Rows from a dataset

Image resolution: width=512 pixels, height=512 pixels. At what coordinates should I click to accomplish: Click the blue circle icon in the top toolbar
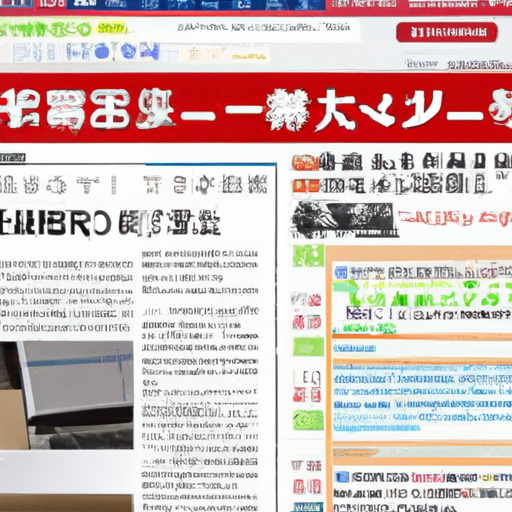coord(101,52)
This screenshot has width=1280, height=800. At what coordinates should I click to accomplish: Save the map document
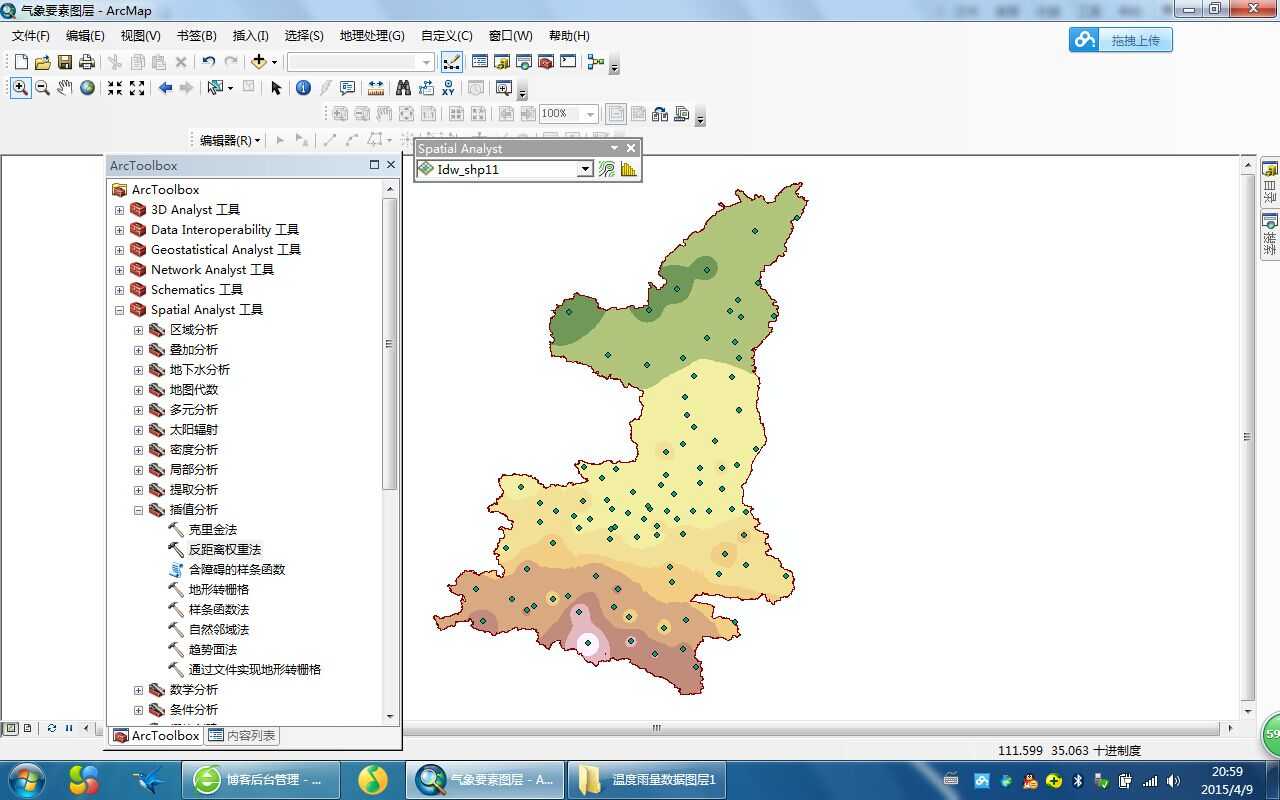[x=65, y=62]
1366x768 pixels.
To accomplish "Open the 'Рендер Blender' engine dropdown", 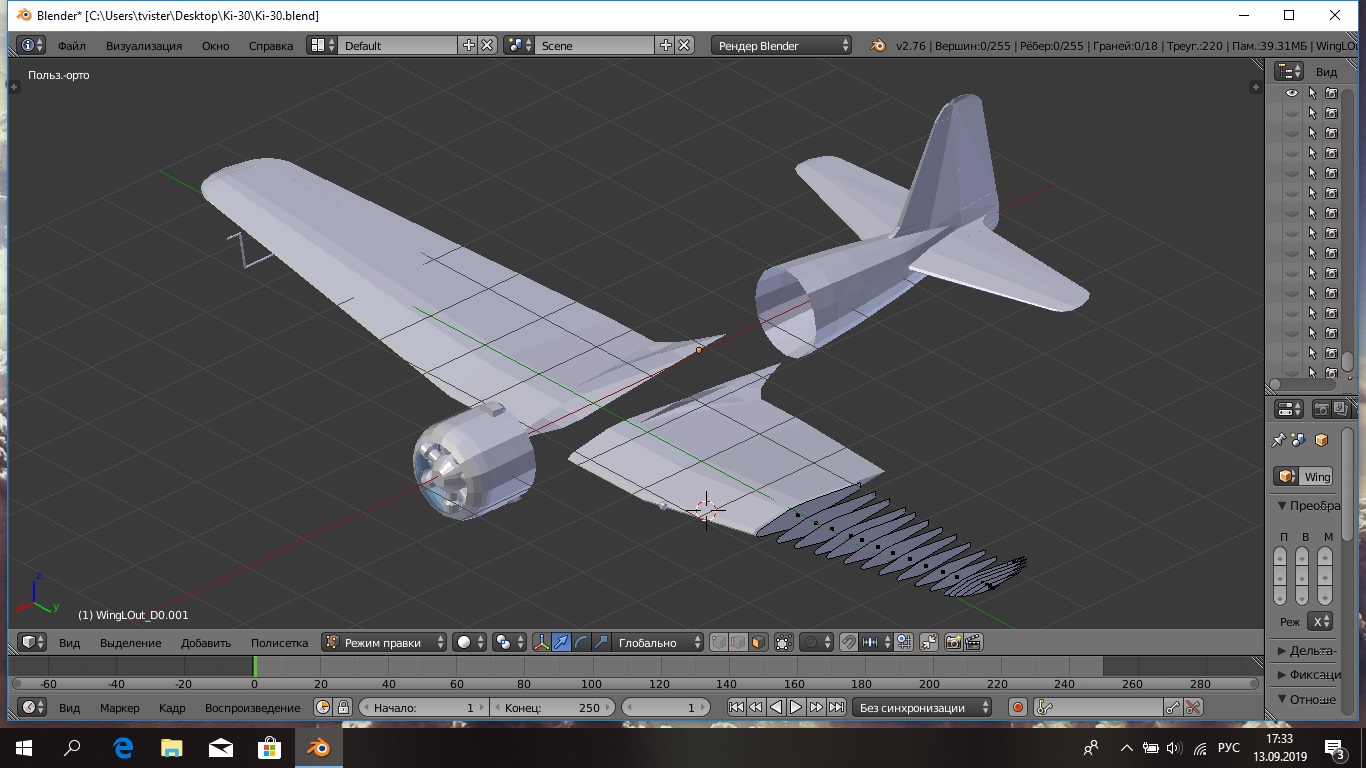I will (782, 46).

■ What the task asks ■
Rewrite the stretch of the material from its start through the line containing "[x=65, y=62]", keeping every line in full but with each coordinate in the answers scaled by 1.55 and rounded to a whole number, halves up, and all other numbers unchanged. Leave the pictures out.

■ Problem solution ■
Image resolution: width=512 pixels, height=512 pixels. At what coordinates should I click to accomplish: Click the blue circle icon in the top toolbar
coord(157,81)
This screenshot has width=1280, height=800. At what coordinates should I click to accomplish: Save the map document
[x=101, y=96]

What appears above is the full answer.